= Source excerpt =
Fig. 13 Adding some complicated requirements of data entry to the model

For example, by placing the “male” and “female” values in the ColumnValue table for the Gender column of the Employee table, in the data entry process these values would be selectable rather than entered by user. Now presume we need another rule that do not allows male employees to involve in projects. This rule can be defined easily in the metadata by adding a record in the ColumnValue_Relationship table for previously defined “male” value and then setting the project relationship disabled.

Generic designs in metadata

Definitely, with more coverage of data entry requirements using the mentioned methods, the obtained model would be more efficient and applicable. However, such modifications in metadata model could also lead to some complications. Complexity of metadata structure or its non-general structure would bring some drawbacks such as less understandability and less generality of the model. In order to meet the problem, some generic designs could be used to define some of the requirements in the model if needed. Using these generic designs, there would be no need to define all required attributes of tables, relationships and columns explicitly in the metadata. Moreover, it might be necessary to define many application level attributes in the model. For example think of a requirement that needs to make emphasis on some columns in the UI by making the font of the column’s label bold. This requirement is a trivial application level requirement and it is not wise to put it directly in the metadata model.

A general strategy to make such changes in the model might be using dynamic properties in form of tag/value. In Fig. 14, an example of the mentioned design technic is presented. As shown, the extra attributes of tables and columns could be defined in form of dynamic data rows rather than static physical attributes.

$C:\Users\MDK\Desktop\PaperModel_Tag.png$

Fig. 14 Generic constructs to define attributes of tables and columns

Model customization

Using the techniques mentioned in the previous sections, an enriched metadata would be achieved that can be generalized to many common data entry solutions. The next supplementary step of metadata enrichment, could be customization of metadata to fit any specific data entry approach. These subjective customization could include adding optional types of attributes, entities or relationships to the metadata. For example, in Fig. 15, according to directed nature of data entry scenarios in applications, instead of one physical relationship between each pair of entities, two directed relationships could be defined in the metadata. This way, in addition to possibility of separating attributes of each direction, the process of navigation through entities and relationships in data entry forms are facilitated.

$C:\Users\mdola\Desktop\PaperModel_Relationship1.png$

Fig. 15 Defining sample directed relationships in the metadata

For example, using the mentioned design, now it is possible in data entry forms to let the Manages relationship between employee and department be established only from the department side. As such, for each department, the manager employee is selectable while this relationship would be hidden in the employee form.

Regardless of reasons of customizations in metadata, the innovations applied to metadata could be also generalized to other solutions or just be limited to scope of a system.

= Entries =
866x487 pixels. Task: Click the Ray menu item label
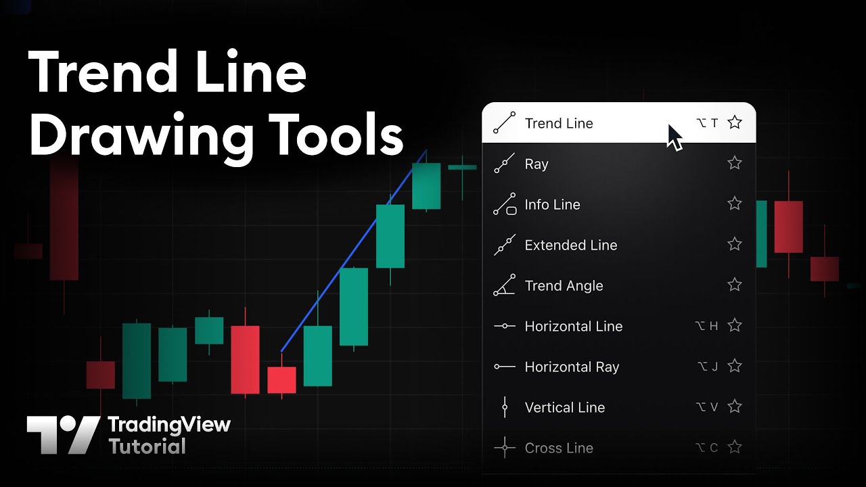[537, 164]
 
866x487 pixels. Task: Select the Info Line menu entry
[552, 204]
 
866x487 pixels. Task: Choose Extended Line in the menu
[570, 245]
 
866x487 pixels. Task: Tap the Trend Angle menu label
[564, 285]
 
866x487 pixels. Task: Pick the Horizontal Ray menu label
[572, 367]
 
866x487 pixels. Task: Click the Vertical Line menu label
[564, 407]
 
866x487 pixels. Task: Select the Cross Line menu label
[559, 448]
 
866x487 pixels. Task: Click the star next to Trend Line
[735, 122]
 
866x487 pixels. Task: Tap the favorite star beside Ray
[735, 163]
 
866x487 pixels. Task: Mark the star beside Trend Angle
[735, 285]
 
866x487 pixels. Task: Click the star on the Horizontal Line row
[735, 325]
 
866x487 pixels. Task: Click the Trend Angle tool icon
[505, 285]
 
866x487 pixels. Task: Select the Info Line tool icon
[505, 204]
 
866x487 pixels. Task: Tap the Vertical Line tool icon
[505, 407]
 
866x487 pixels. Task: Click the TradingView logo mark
[64, 435]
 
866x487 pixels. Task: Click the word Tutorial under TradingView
[147, 446]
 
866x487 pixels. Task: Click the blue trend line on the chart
[354, 250]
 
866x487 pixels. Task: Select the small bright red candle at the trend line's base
[282, 380]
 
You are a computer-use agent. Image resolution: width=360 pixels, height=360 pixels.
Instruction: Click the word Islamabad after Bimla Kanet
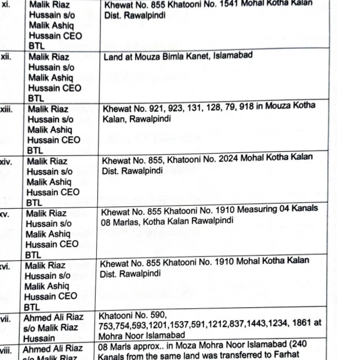click(233, 56)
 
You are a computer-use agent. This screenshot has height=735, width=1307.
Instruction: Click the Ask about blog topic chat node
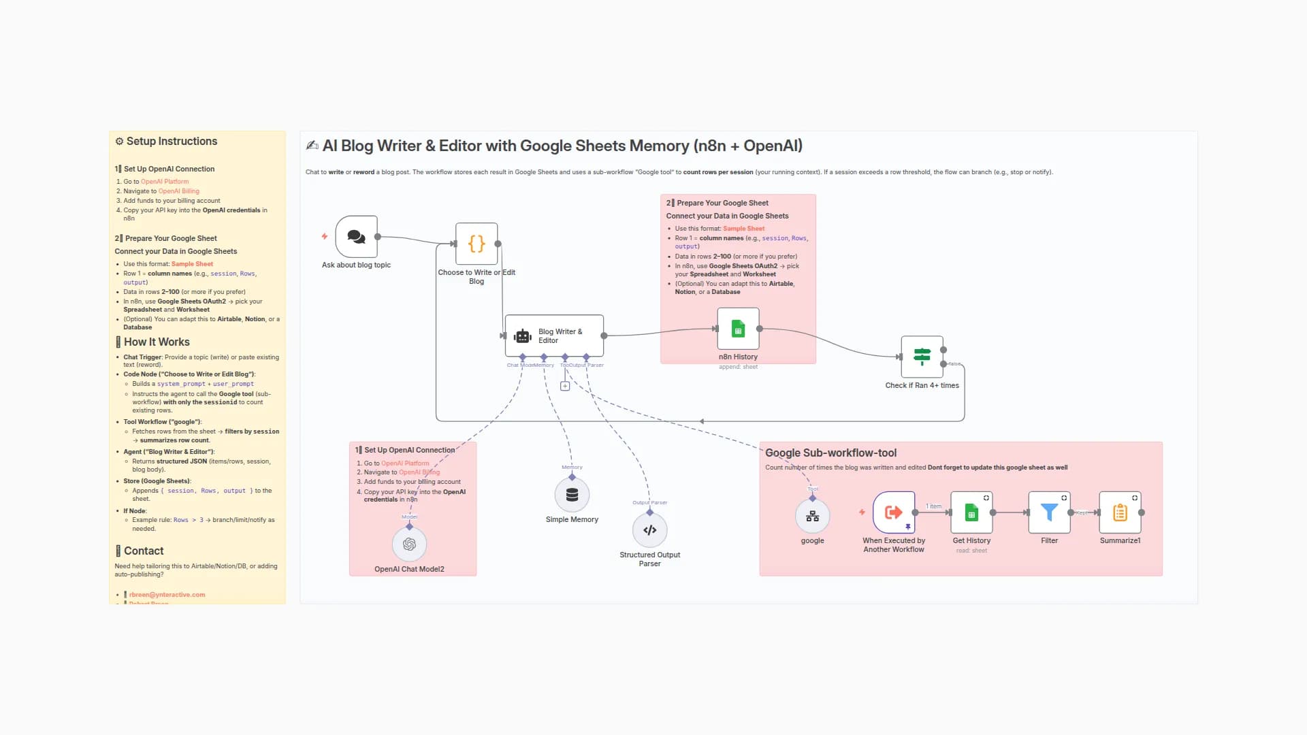point(356,237)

= Tasks to carry out =
a) Give the caption of every numbered figure in the metadata excerpt, with its figure number.
b) In the metadata excerpt, which relationship can be set up in data entry forms only from the department side?

= The replies =
a)
Fig. 13: Adding some complicated requirements of data entry to the model
Fig. 14: Generic constructs to define attributes of tables and columns
Fig. 15: Defining sample directed relationships in the metadata

b) The Manages relationship between employee and department.